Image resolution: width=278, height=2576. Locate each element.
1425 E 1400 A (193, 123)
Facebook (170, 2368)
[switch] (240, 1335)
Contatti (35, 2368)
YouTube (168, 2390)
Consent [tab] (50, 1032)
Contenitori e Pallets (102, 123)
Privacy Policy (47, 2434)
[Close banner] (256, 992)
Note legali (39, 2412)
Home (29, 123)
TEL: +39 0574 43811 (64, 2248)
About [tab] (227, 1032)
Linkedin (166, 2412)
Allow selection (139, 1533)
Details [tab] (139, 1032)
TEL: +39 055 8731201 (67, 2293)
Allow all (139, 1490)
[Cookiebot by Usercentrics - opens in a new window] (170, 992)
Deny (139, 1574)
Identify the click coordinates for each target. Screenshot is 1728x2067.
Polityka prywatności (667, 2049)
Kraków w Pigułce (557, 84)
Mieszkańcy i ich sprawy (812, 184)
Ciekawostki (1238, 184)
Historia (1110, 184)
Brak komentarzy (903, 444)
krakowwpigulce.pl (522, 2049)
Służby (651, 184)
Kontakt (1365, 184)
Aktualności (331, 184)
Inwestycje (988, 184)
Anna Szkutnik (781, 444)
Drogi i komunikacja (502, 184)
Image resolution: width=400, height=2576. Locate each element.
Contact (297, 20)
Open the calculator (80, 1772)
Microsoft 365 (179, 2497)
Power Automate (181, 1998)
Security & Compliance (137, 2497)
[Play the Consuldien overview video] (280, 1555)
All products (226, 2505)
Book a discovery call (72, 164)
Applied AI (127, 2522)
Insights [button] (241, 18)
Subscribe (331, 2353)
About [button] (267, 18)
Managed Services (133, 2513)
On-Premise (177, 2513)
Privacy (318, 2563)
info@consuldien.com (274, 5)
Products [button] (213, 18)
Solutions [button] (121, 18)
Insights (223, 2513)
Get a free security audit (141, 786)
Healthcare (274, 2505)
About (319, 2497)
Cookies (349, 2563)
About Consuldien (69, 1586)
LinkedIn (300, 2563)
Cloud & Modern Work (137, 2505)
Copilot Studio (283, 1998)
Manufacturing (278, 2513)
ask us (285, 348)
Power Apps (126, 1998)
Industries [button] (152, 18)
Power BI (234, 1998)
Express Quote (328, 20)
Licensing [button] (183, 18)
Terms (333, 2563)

→ **DESCRIPTION OF THE TASK**
Check the listing above for lines containing the string "About", and copy each one.

→ **TASK SOLUTION**
About [tab] (227, 1032)
About [button] (267, 18)
About (319, 2497)
About Consuldien (69, 1586)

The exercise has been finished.